◆ **Items from a data source**:
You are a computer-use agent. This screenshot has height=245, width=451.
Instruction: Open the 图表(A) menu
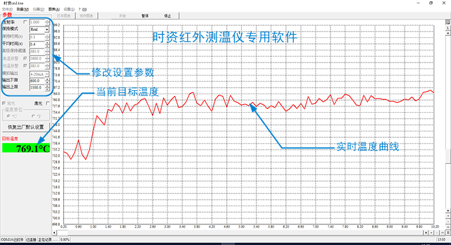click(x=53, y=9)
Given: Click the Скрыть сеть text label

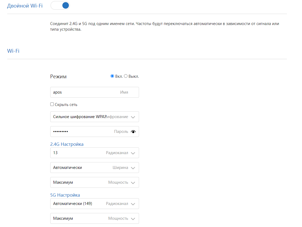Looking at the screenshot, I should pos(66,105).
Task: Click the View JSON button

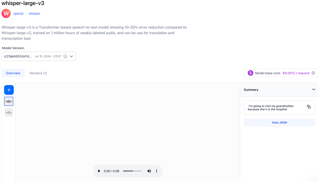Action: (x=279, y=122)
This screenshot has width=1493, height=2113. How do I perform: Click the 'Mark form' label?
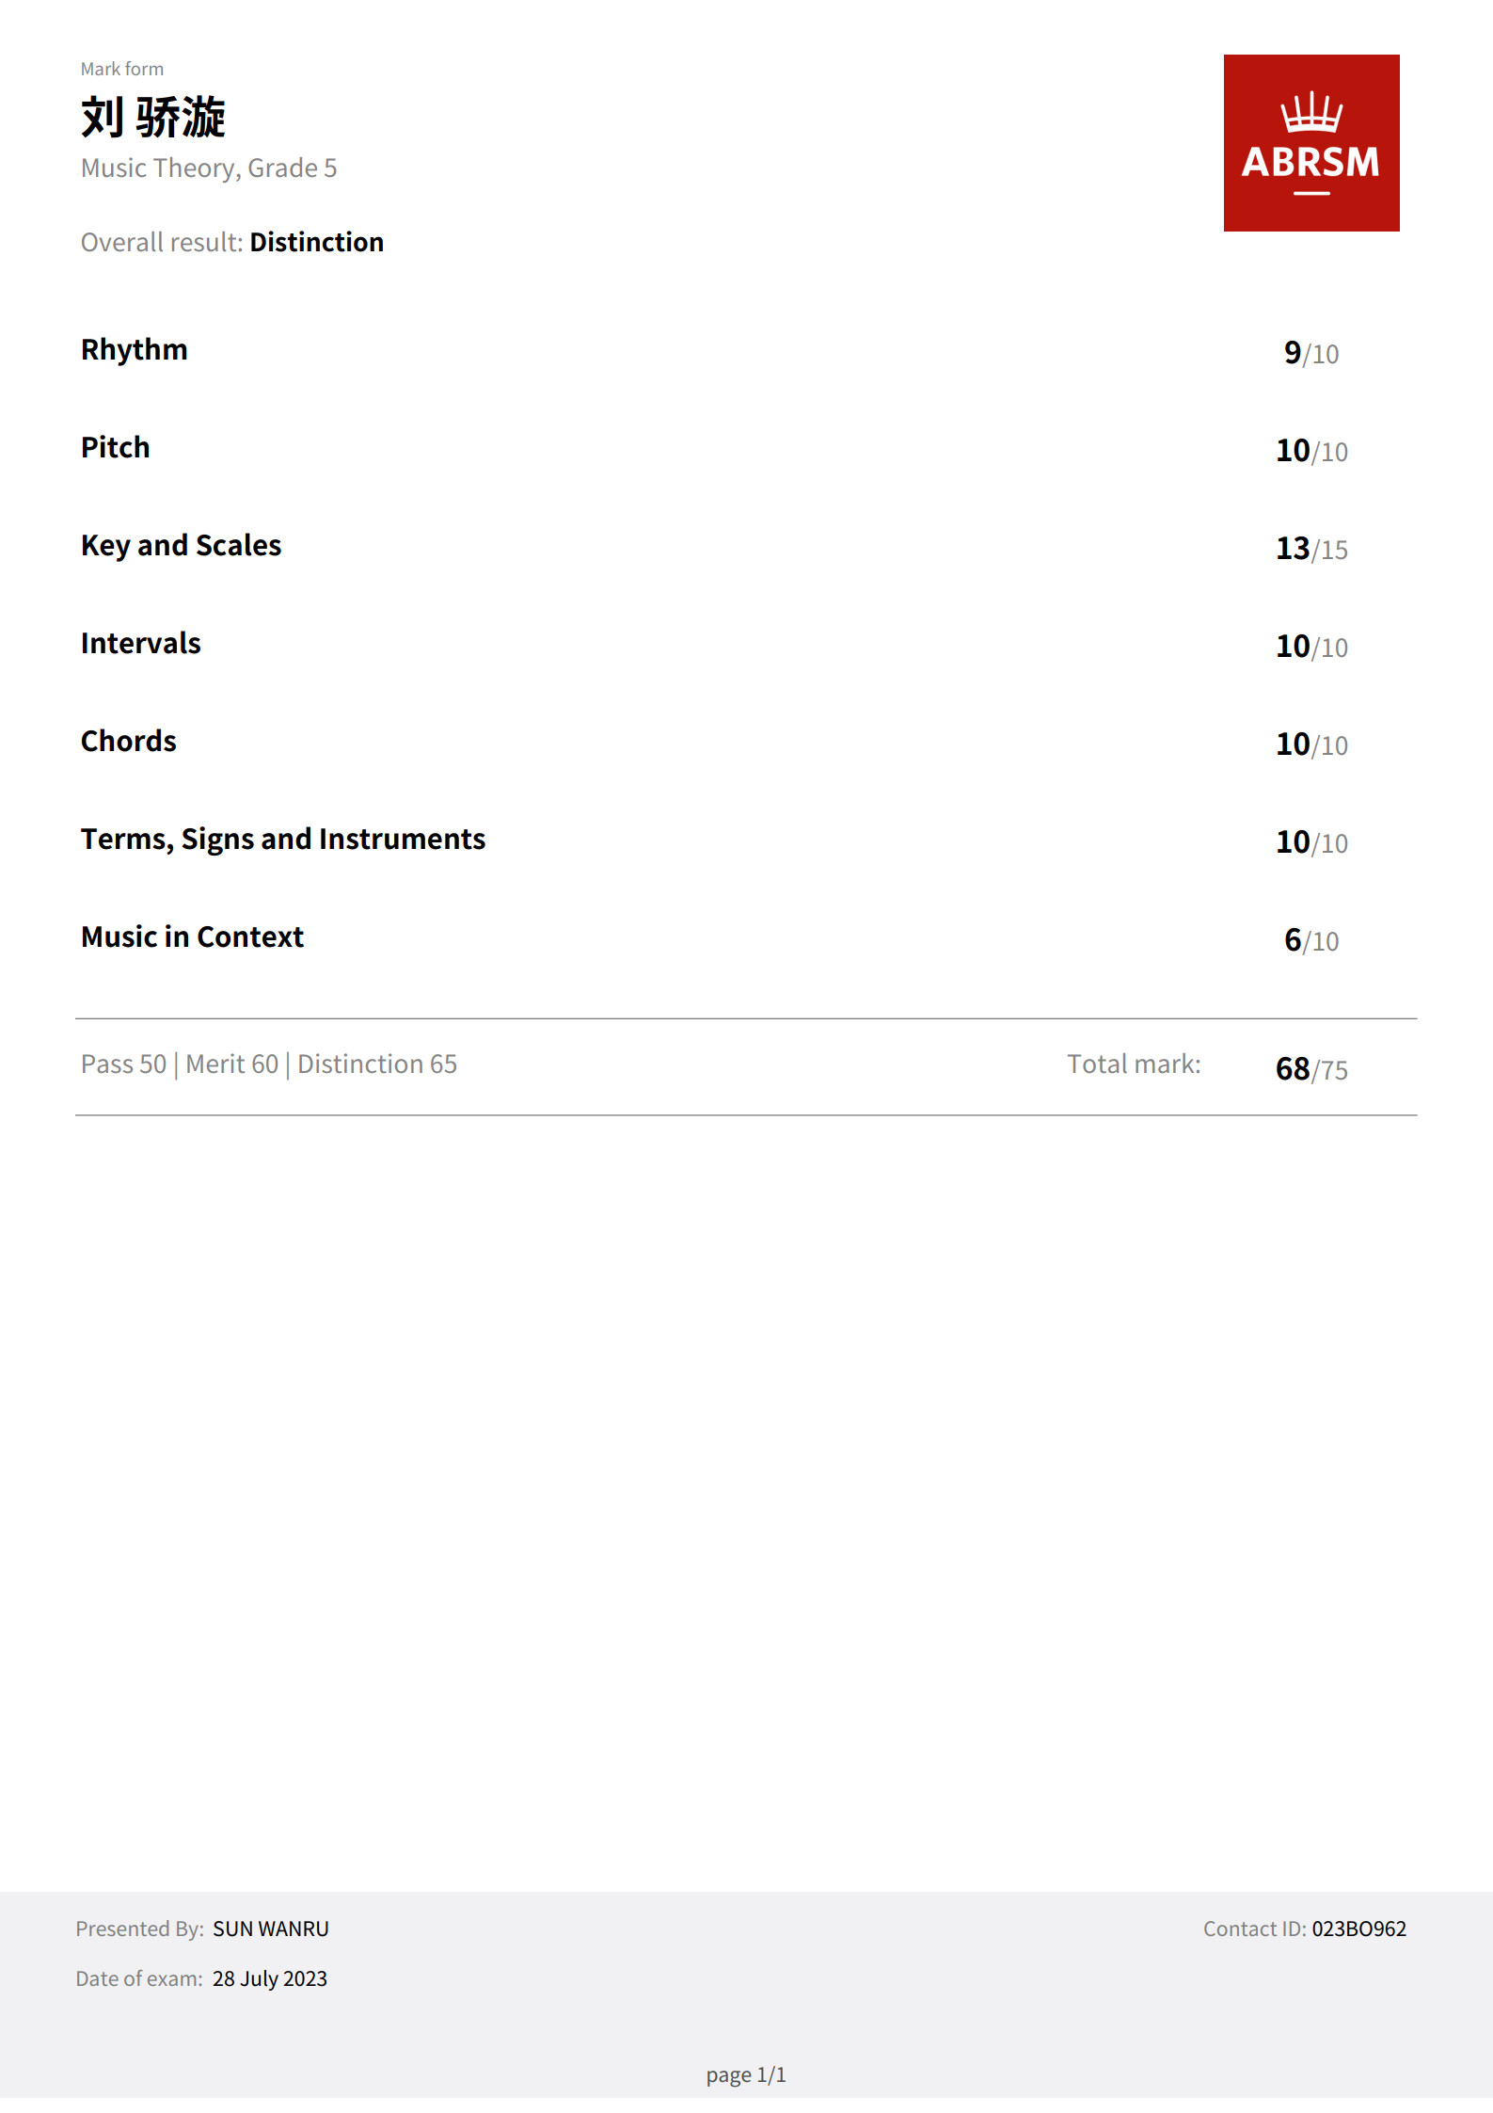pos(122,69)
==
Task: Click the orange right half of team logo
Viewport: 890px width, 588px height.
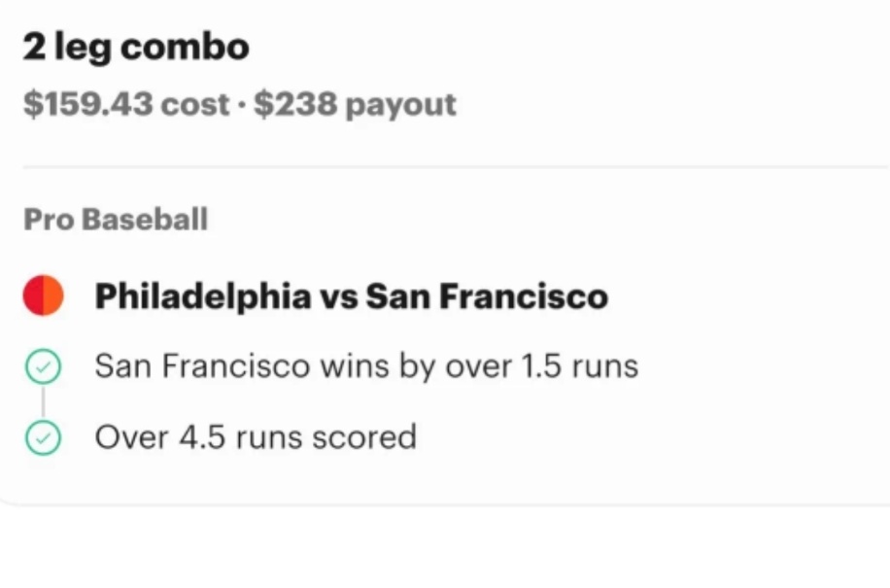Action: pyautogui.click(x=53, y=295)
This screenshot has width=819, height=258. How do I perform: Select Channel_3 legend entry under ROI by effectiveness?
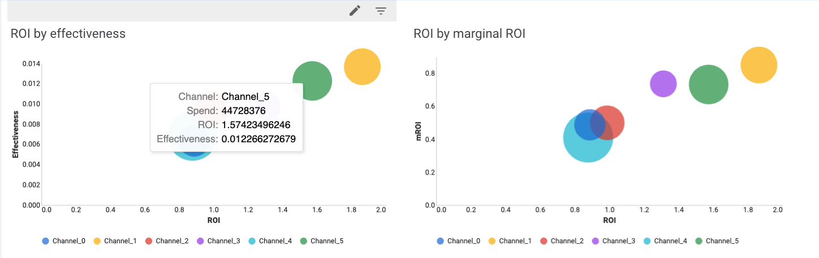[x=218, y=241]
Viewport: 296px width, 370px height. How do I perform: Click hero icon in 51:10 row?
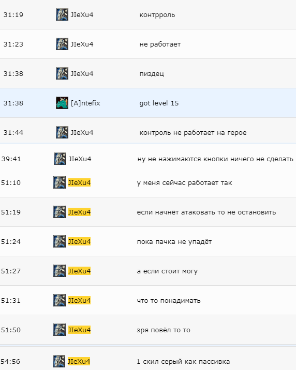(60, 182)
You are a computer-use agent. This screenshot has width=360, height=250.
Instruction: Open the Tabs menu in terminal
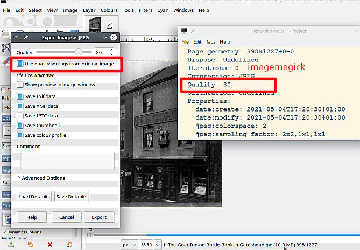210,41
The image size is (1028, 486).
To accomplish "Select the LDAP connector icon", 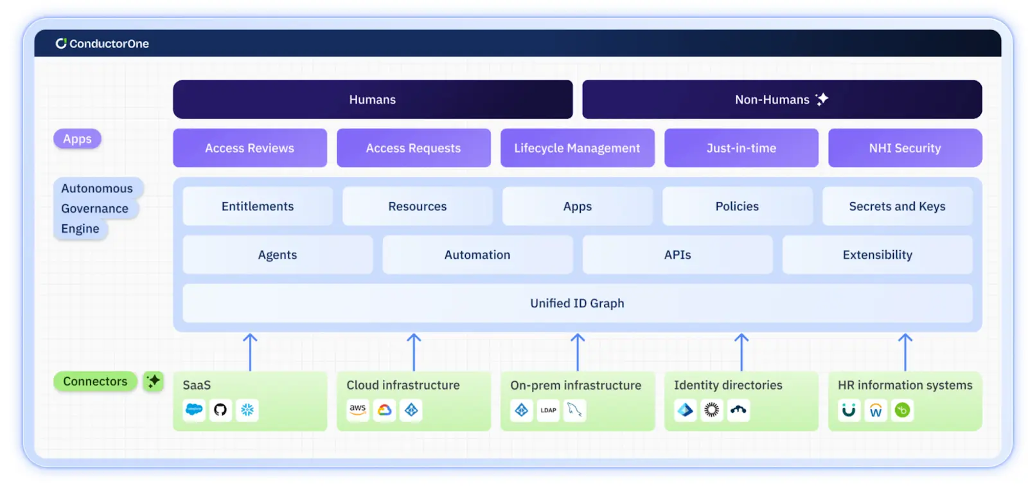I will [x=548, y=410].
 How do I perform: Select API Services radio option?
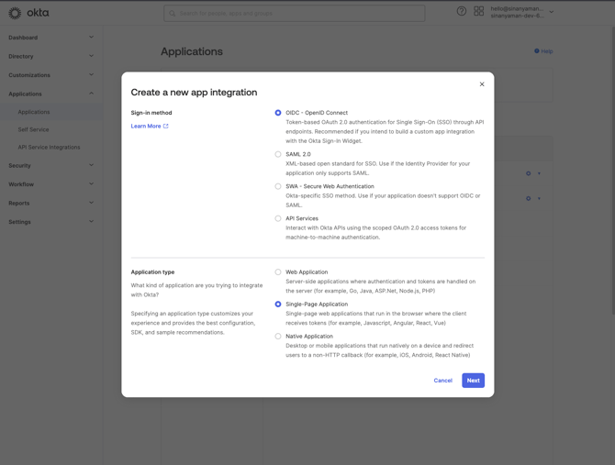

◆ **ABOUT THIS TASK**:
Your reply must be one number, namely the count of lines above that hold the string "agent".

◆ **ANSWER SECTION**:
2